Barack Obama a déçu, c’est une évidence.
Il a déçu nombre d’Américains (mais aussi de gens dans le
monde entier) qui croyaient qu’il possédait une baguette magique ou, tout au
moins, un don quasi-surnaturel pour changer leur vie.
Il a déçu les médias qui s’étaient enflammés au-delà de
toute raison en de 2007 à 2009 et qui, redescendus sur terre, ont fait ce
qu’ils font d’habitude après avoir été pris en flagrant délit d’admiration
puérile, de la critique sans mesure, acerbe et dure, afin de se refaire une
virginité.
Il a déçu ceux qui ont interprété son message assez vague
«Yes, we can» («oui, nous le pouvons») par son adhésion à leurs thèses qu’elles
soient de droite ou de gauche, lui qui est demeuré et demeure, malgré les
attaques, les remises en cause, les procès d’intention, un centriste.

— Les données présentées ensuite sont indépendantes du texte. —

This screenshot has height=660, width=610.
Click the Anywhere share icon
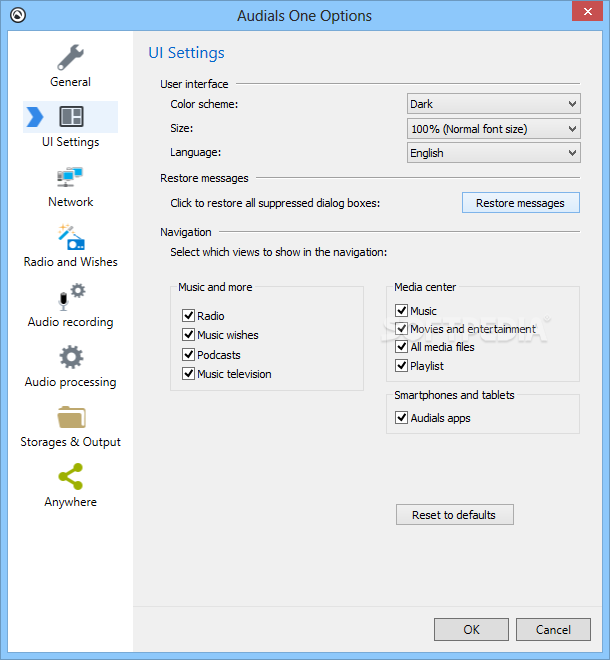71,477
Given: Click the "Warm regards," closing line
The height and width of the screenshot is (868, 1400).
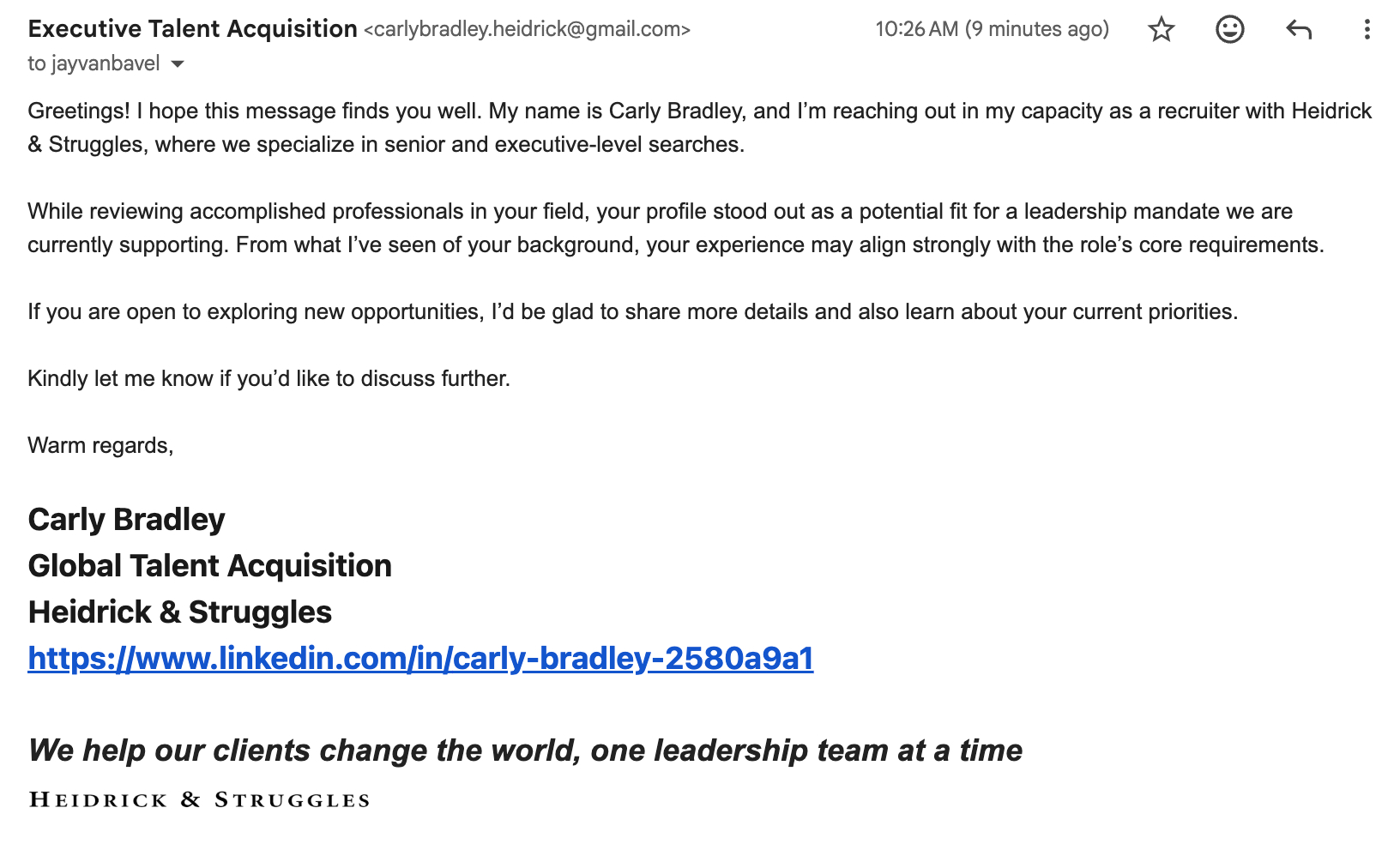Looking at the screenshot, I should pos(100,446).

La preuve en est tous ses adversaires, à gauche et à droite,
virulents depuis 2007 et qui n’ont jamais laissé tomber une opposition primaire
voire primate (avec des relents de racisme nauséabonds), eux qui ont été
véritablement terrifiés qu’un homme avec une telle aura dans l’opinion puisse
réussir et les remise aux rangs de vieilleries d’une époque révolue.
Mais, comme il a été dit ici à de nombreuses reprises,
Barack Obama n’était pas le sauveur ultime et n’avait pas promis le paradis sur
terre, que ce soit dans ses discours, ses promesses ou dans ses actes.
De même, il a toujours voulu remettre son pays sur les bons
rails mais n’a pas parlé de faire des miracles.
Et il a toujours expliqué qu’il recherchait la meilleure
solution, la plus équilibrée, la plus consensuelle et la plus efficace dans une
démarche pragmatique.
Si l’on se place dans ce cadre, alors il est clair qu’il a
obtenu de nombreuses réussites (de l’endiguement de la Grande récession au
retour de la croissance en passant par le départ des troupes d’Irak, le
sauvetage des constructeurs automobiles et une baisse du chômage), dont celle,
emblématique, de la mise en place d’un système d’assurance santé, cette réforme
baptisée «Obamacare» qui a polarisé contre lui tout ce qui compte de
populismes, au sens européen du terme.
Rappelons que la décision de mettre en place aux Etats-Unis
une véritable assurance santé vient de deux constatations unanimes de tous les
experts de tous bords politiques: un nombre important de personnes incapables
de prendre une couverture santé (trop chère, trop d’exclusions, etc.) mais
aussi des dépenses de santé en augmentation quasi-exponentielle qu’il faut
maitriser, d’autant que le rapport coût-efficacité est un des pires des pays
avancés.
C’est le sens de l’architecture de l’«Obamacare», une
réforme profondément centriste qui allie la responsabilité à la solidarité, tout
en laissant une grande liberté de choix aux assurés.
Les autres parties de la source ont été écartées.